There is, however, significant scientific evidence that cannabis is not always benign. A study from the Karolinska Institute in Sweden this week found that when rats were exposed to THC — its main psychoactive ingredient — during the equivalent of adolescence, their brains became more sensitive to heroin. In subsequent experiments, animals with experience of THC took much more heroin.
The findings lend biological support to the “gateway theory” of drug abuse, that early cannabis use makes people more susceptible to heroin addiction later in life. Social factors, and perhaps a genetic propensity to risk-taking, probably also explain why most heroin users have experimented with cannabis first. But the notion that neurological changes in the brain are also important cannot be dismissed.

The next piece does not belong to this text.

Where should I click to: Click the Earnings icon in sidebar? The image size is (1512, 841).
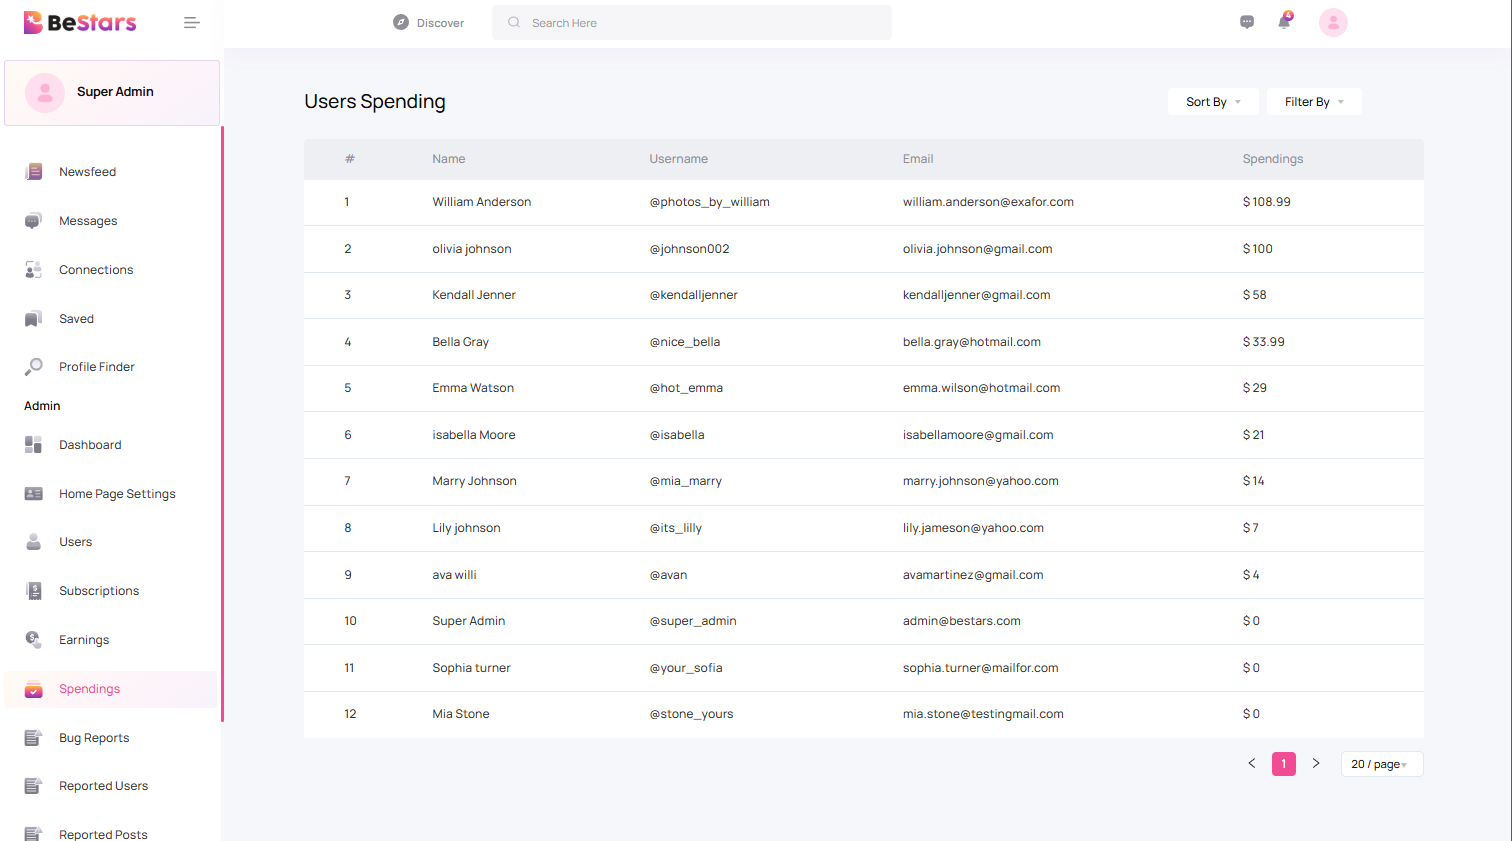click(33, 639)
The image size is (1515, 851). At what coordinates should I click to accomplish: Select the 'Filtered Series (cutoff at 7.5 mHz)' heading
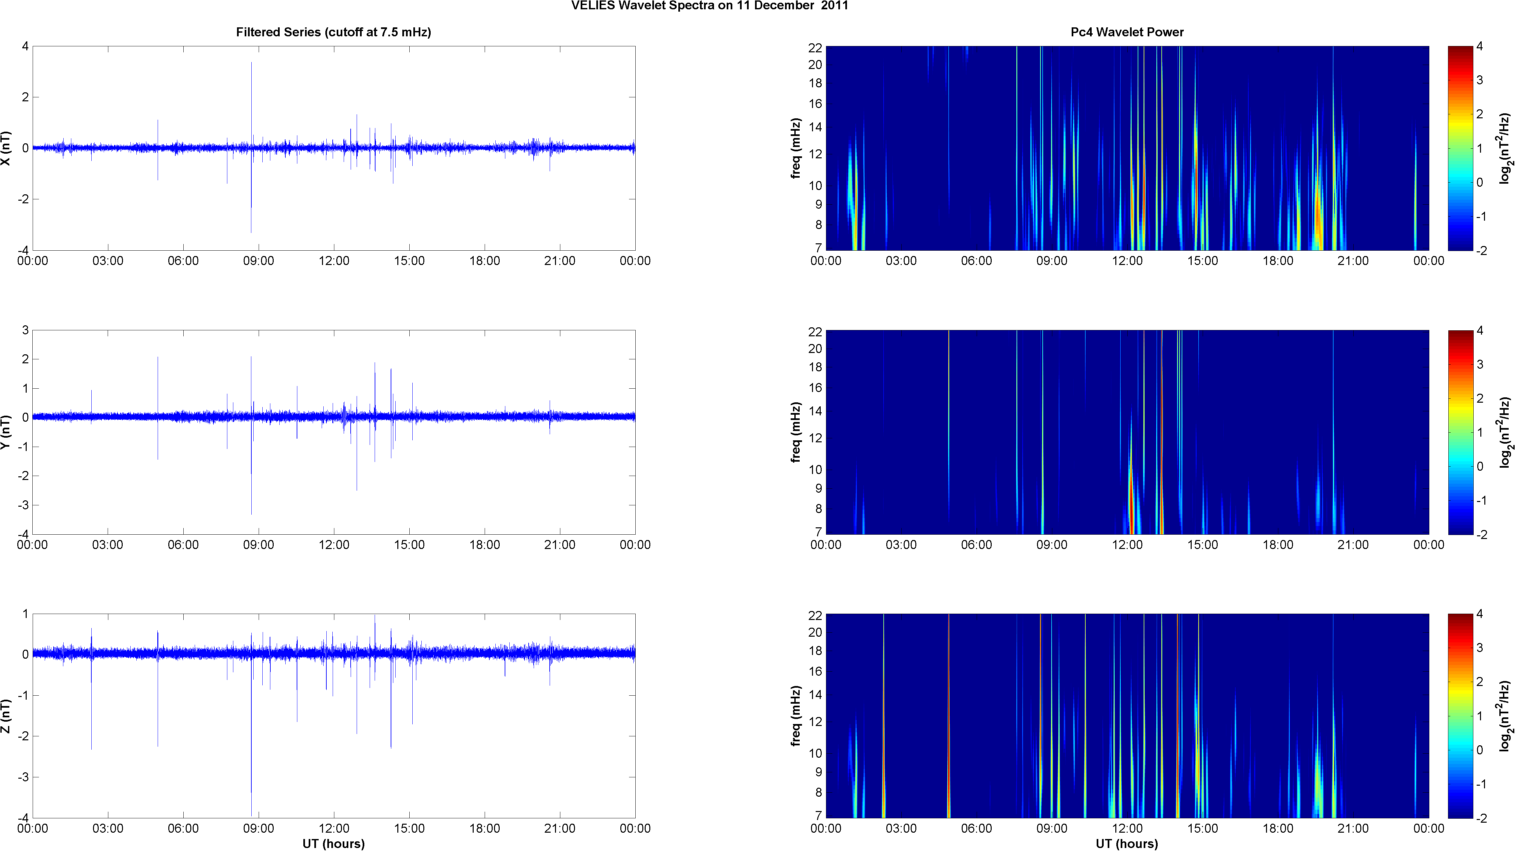pos(333,32)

This is far from the only way in which cannabis can be harmful. It is estimated that smoking three joints a day carries the same risk of cancer as 20 cigarettes. More serious still is a link to mental illness: schizophrenia, bipolar disorder and psychosis.

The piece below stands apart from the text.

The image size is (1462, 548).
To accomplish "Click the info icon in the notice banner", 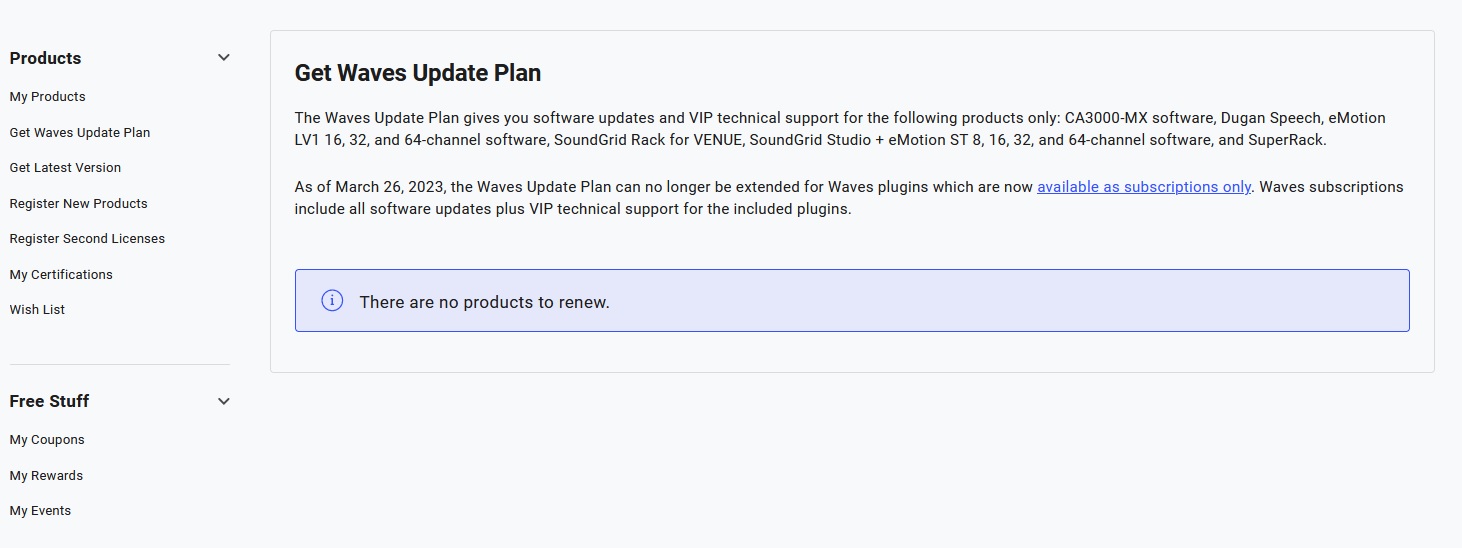I will [x=332, y=301].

Scientists have built a compelling case that cannabis can trigger or worsen these psychiatric disorders. While most people’s mental health will be unaffected by the drug, for some it can have catastrophic consequences. Robin Murray, of the Institute of Psychiatry, estimates that as many as 10 per cent of schizophrenia diagnoses can be attributed to cannabis. The risk may be partly genetic; research by Avashalom Caspi, a colleague of Murray’s, has found that a gene variant carried by one person in four multiplies the risk of cannabis- induced psychosis fivefold.
It is no longer possible to contend that cannabis is a safe or mild drug. Critics of the Government’s liberal stance are increasingly claiming that the science is on their side and they are right that it gives cause for concern. It does not necessarily follow, though, that ministers were wrong to reclassify cannabis. Science can offer valuable guidance, which should always set the baseline for policy decisions. But though it has a critical place in any sensible debate, it can contribute only so much.
Science has no view on the most appropriate use of police time and resources, the chief reason that was advanced for reclassification. Medical evidence also reveals nothing about the legal strategies that best dissuade young people from taking cannabis. As Murray says, few teenagers know whether the drug is classified as class B or C, and fewer care. And there is a reasonable if unproven argument that legalisation for adults might be a better way of keeping the drug out of young hands than giving criminals a monopoly on its sale.
Such a policy might make cannabis less attractive to dealers who would sell to teenagers, or send a dangerous message that it is safe, but medical research cannot say which. Evidence suggests that the young, with still developing brains, are most at risk. That, however, could support two different approaches: tough age restrictions and education campaigns about its dangers, or a blanket ban designed to keep it off the streets.
The choice is ultimately a matter of politics. It is essential that rigorous, up-to-date research be taken into account when formulating drug policy, so that risks are considered appropriately. Risks, however, do not automatically require regulation: they must be weighed against the costs and benefits of the measures proposed to control them. Science can inform, but it cannot always decide.